(Stored data entries)
Content starts
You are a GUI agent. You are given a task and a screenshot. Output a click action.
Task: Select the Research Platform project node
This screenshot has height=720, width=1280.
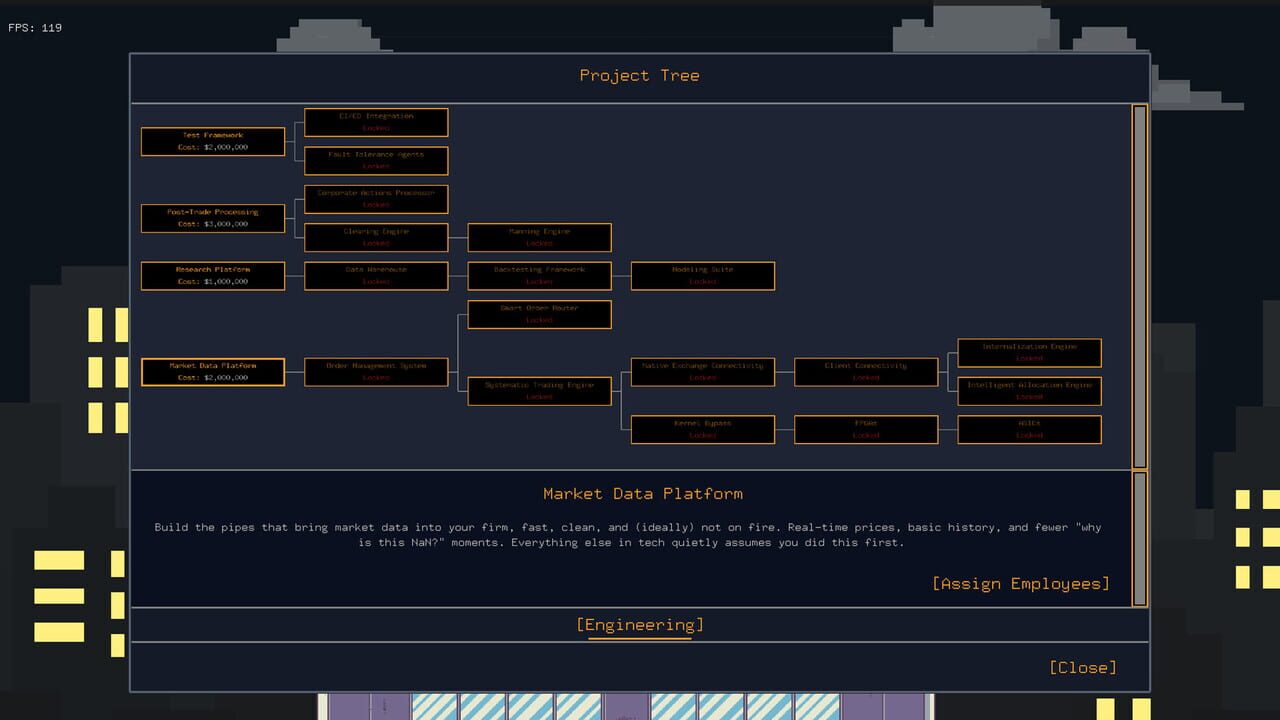point(213,276)
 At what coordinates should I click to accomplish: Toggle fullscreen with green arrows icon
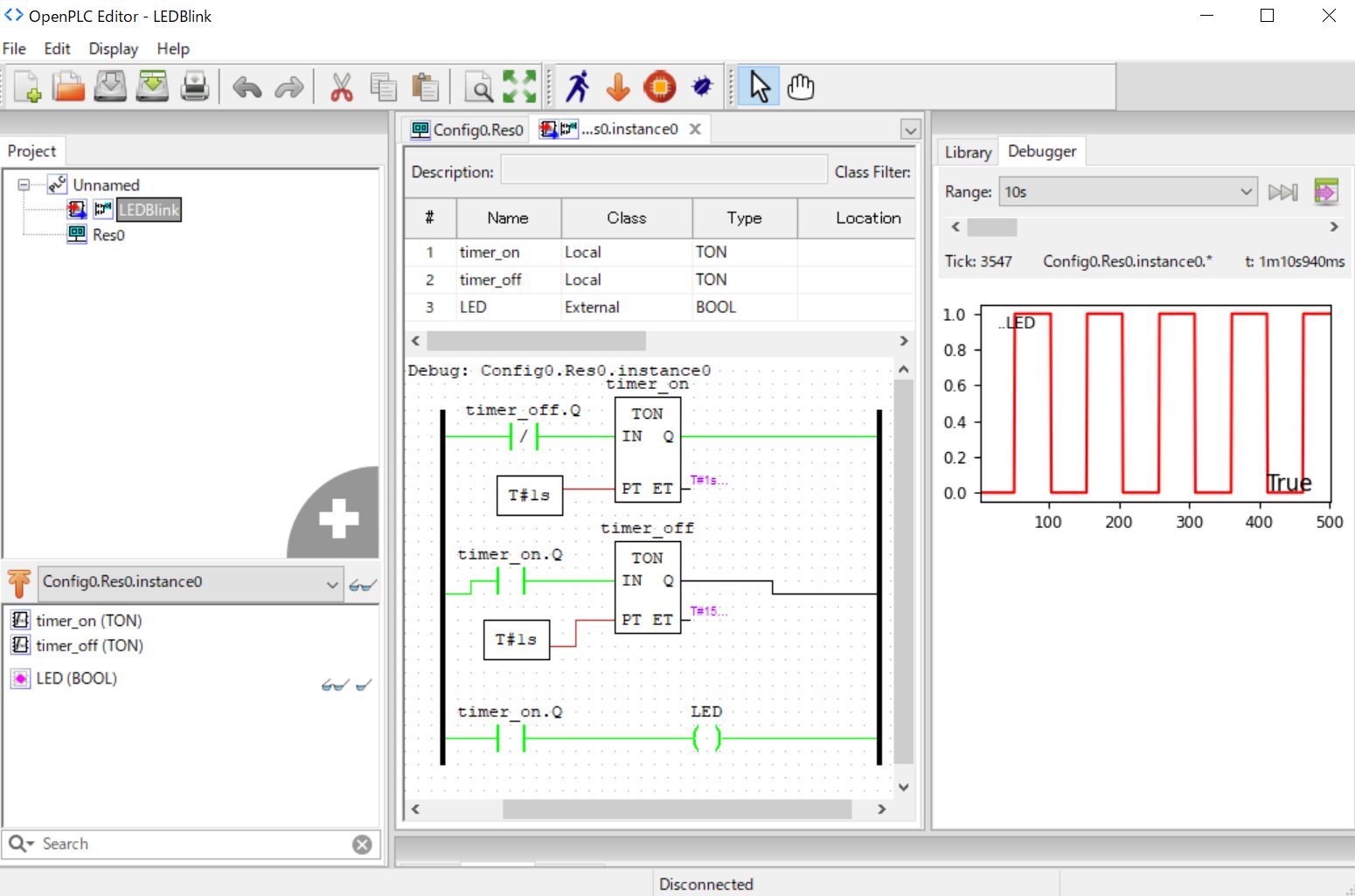click(x=519, y=87)
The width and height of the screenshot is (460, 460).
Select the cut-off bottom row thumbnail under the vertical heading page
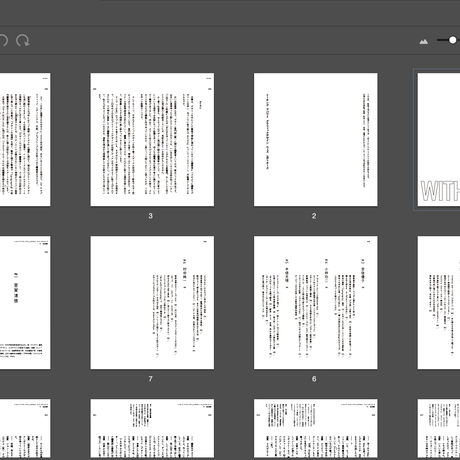[x=25, y=428]
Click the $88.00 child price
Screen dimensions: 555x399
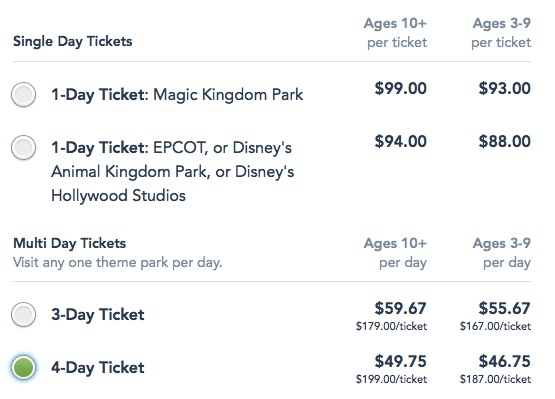(x=504, y=141)
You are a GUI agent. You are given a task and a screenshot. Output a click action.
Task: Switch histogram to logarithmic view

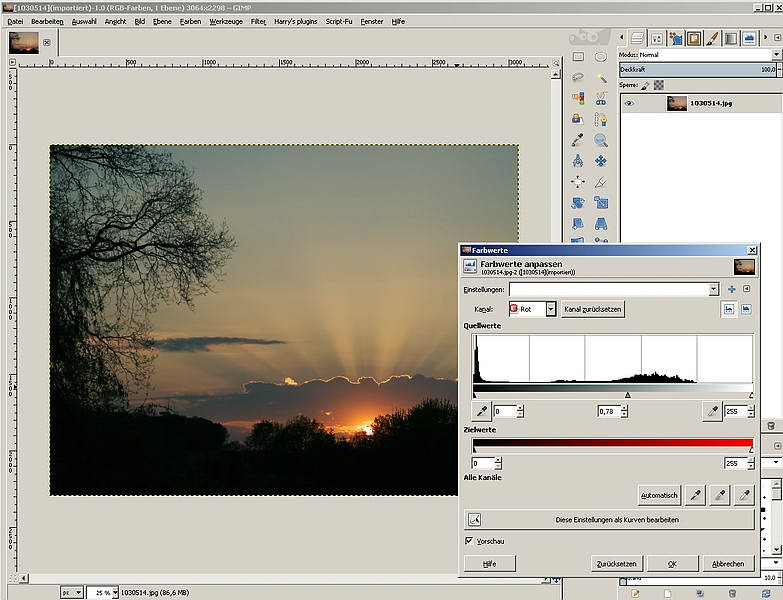pos(745,309)
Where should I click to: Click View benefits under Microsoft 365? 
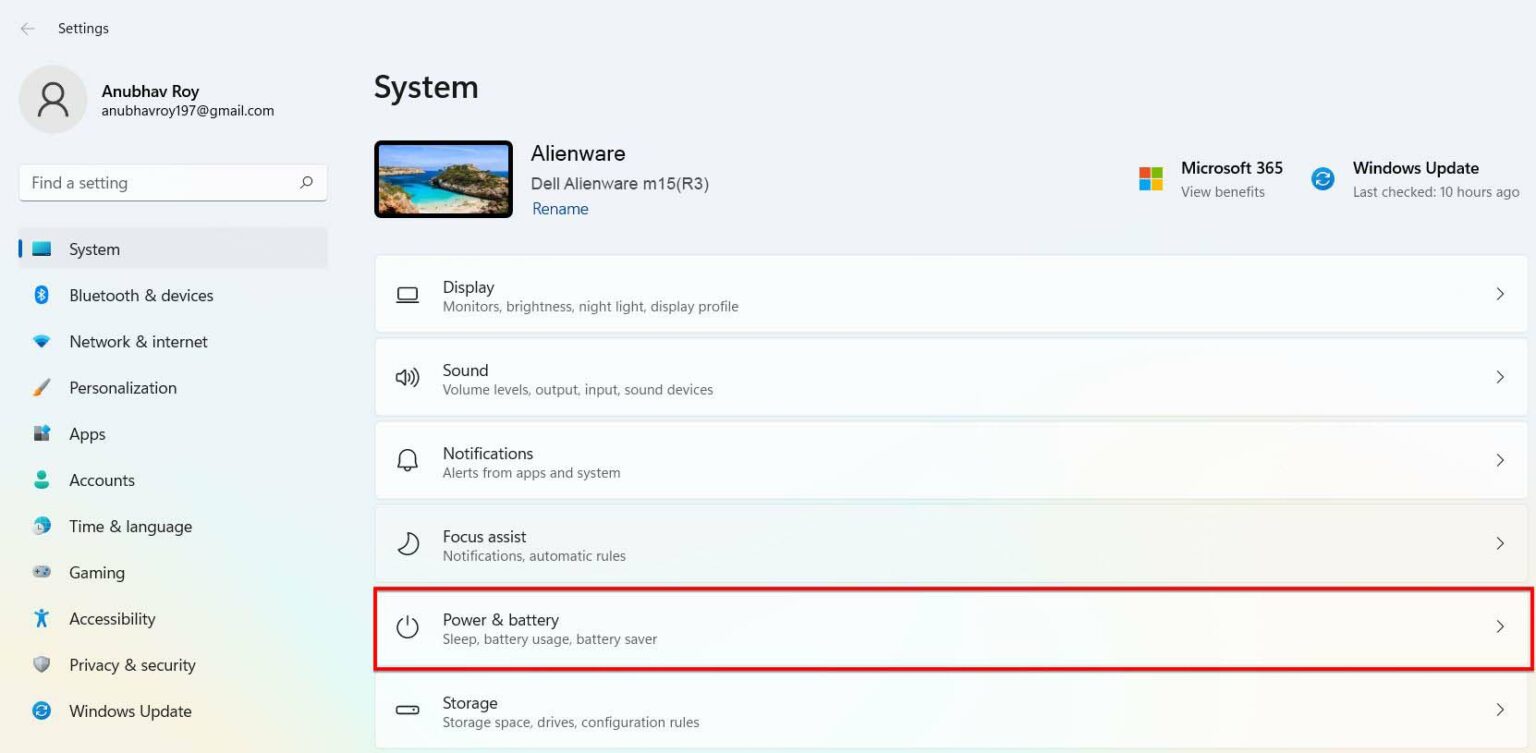pyautogui.click(x=1223, y=191)
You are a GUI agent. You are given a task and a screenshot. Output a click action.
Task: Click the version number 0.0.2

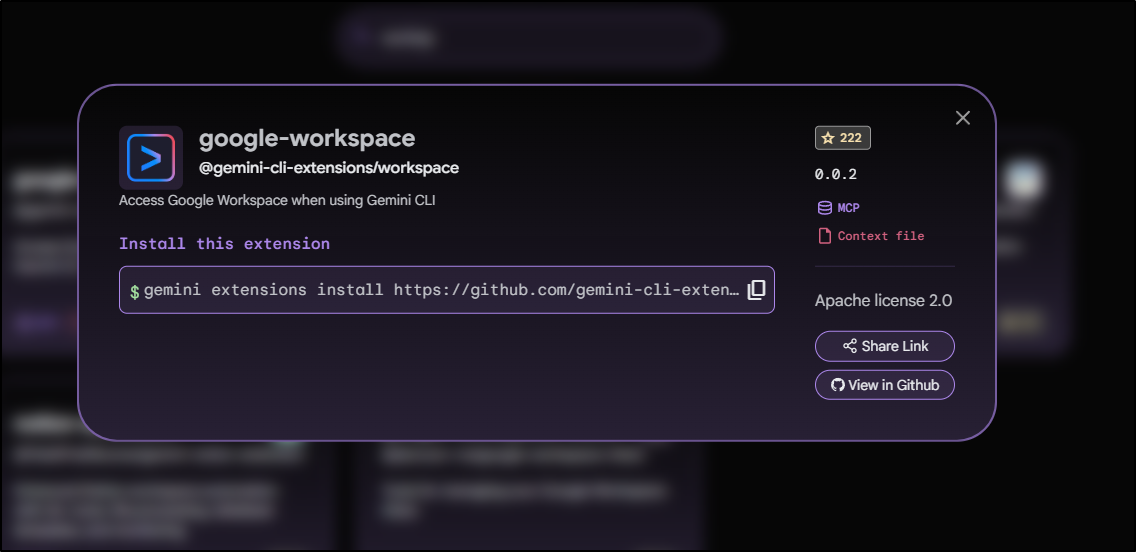[x=836, y=174]
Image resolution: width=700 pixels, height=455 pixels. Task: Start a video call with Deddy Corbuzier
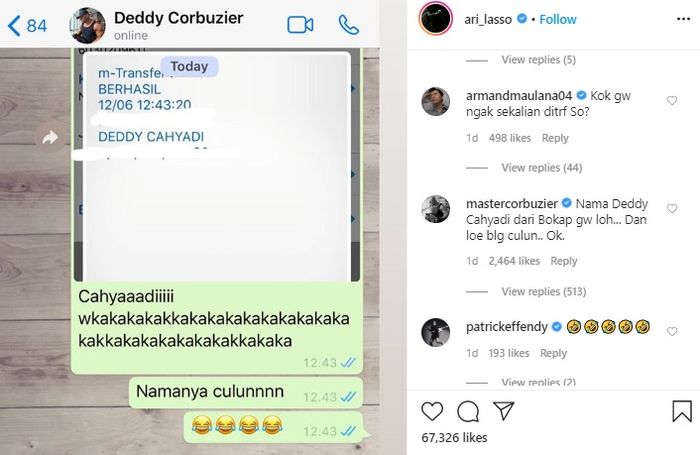300,25
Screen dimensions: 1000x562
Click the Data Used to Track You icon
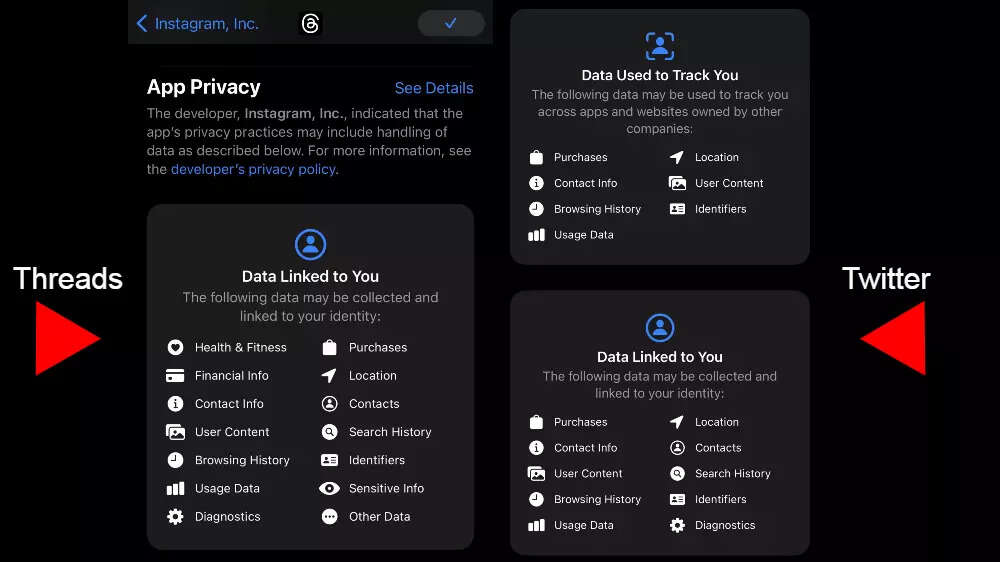tap(659, 46)
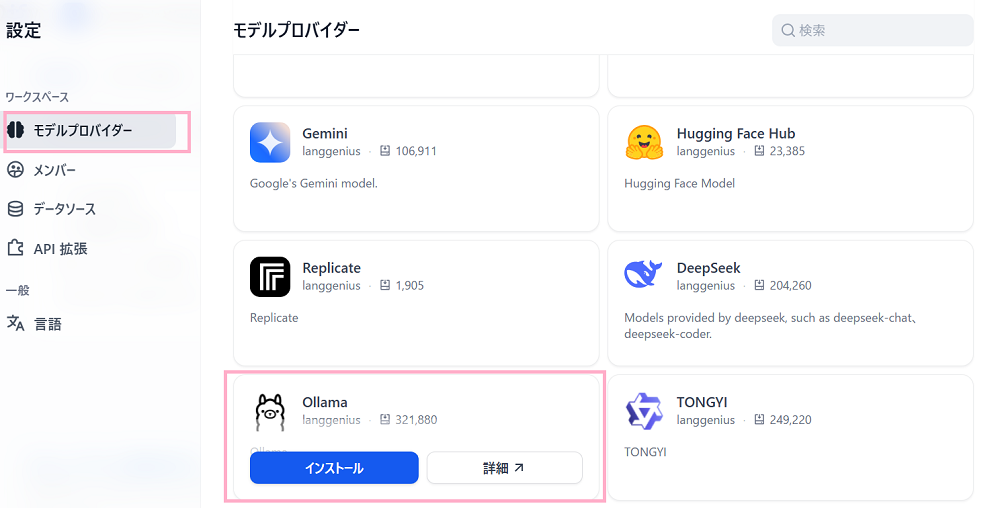Image resolution: width=1000 pixels, height=508 pixels.
Task: Go to the データソース settings section
Action: click(64, 209)
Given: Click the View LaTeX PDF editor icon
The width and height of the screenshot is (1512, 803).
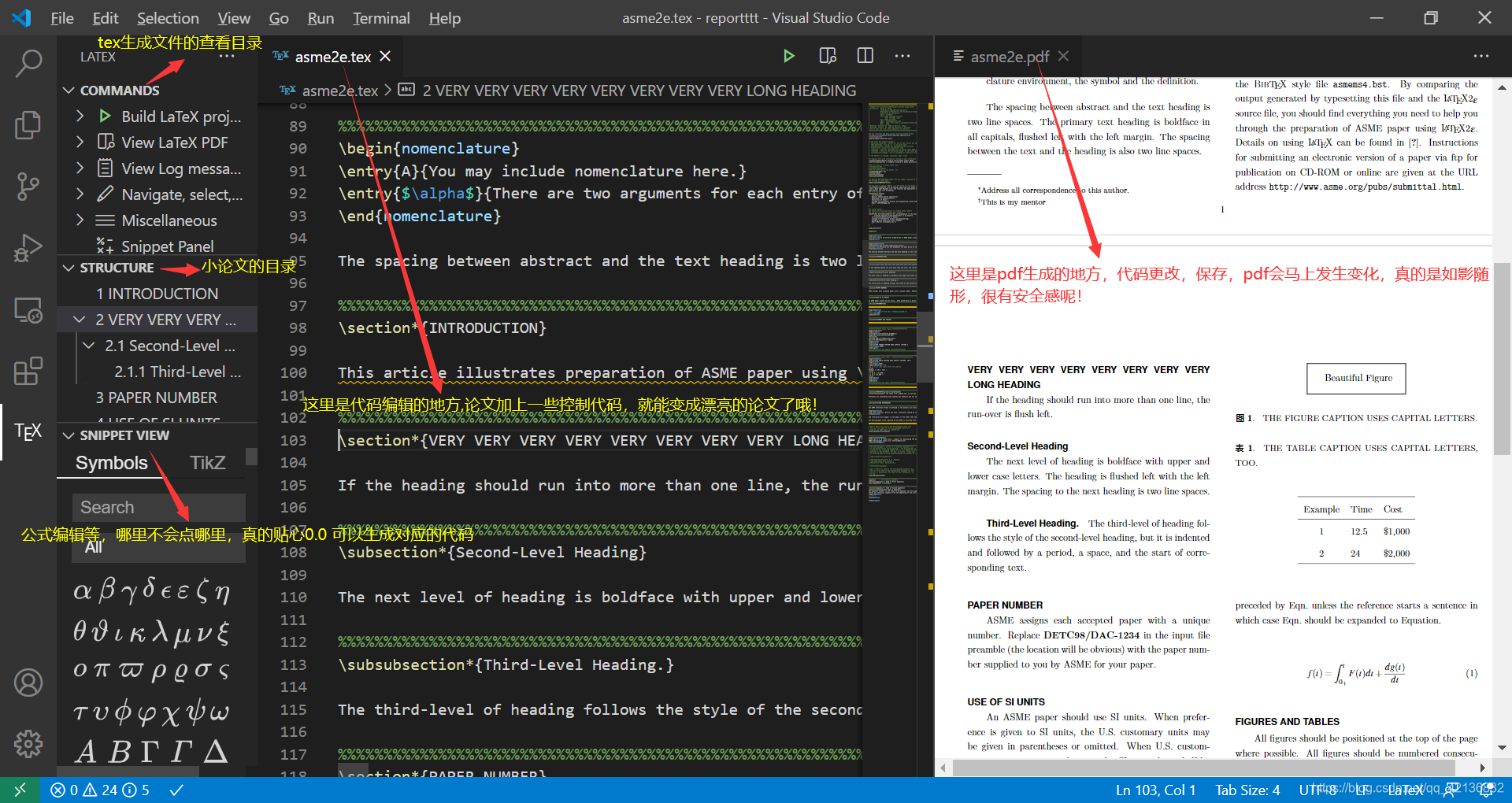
Content ends
## What needs to be done
Each line of the data above is to be output exactly; the pictures are not to appear.

## Written solution
You are a GUI agent. You are given a task and a screenshot. Output a click action.
Task: Select the Research Platform project node
This screenshot has height=720, width=1280.
point(213,276)
 At what coordinates should I click to accomplish: Toggle fullscreen with green arrows icon
click(x=519, y=87)
The width and height of the screenshot is (460, 460).
Select the cut-off bottom row thumbnail under the vertical heading page
[x=25, y=428]
Click the $88.00 child price
Screen dimensions: 555x399
(x=504, y=141)
You are a GUI agent. You are given a task and a screenshot. Output a click action.
Task: Switch histogram to logarithmic view

pos(745,309)
Where should I click to: Click View benefits under Microsoft 365? 
pyautogui.click(x=1223, y=191)
You are a GUI agent. You are given a task and a screenshot. Output a click action.
Task: Click the version number 0.0.2

[x=836, y=174]
Image resolution: width=700 pixels, height=455 pixels. Task: Start a video call with Deddy Corbuzier
300,25
Screen dimensions: 1000x562
Click the Data Used to Track You icon
tap(659, 46)
Image resolution: width=1000 pixels, height=508 pixels.
Task: Go to the データソース settings section
Action: click(64, 209)
Given: Click the View LaTeX PDF editor icon
The width and height of the screenshot is (1512, 803).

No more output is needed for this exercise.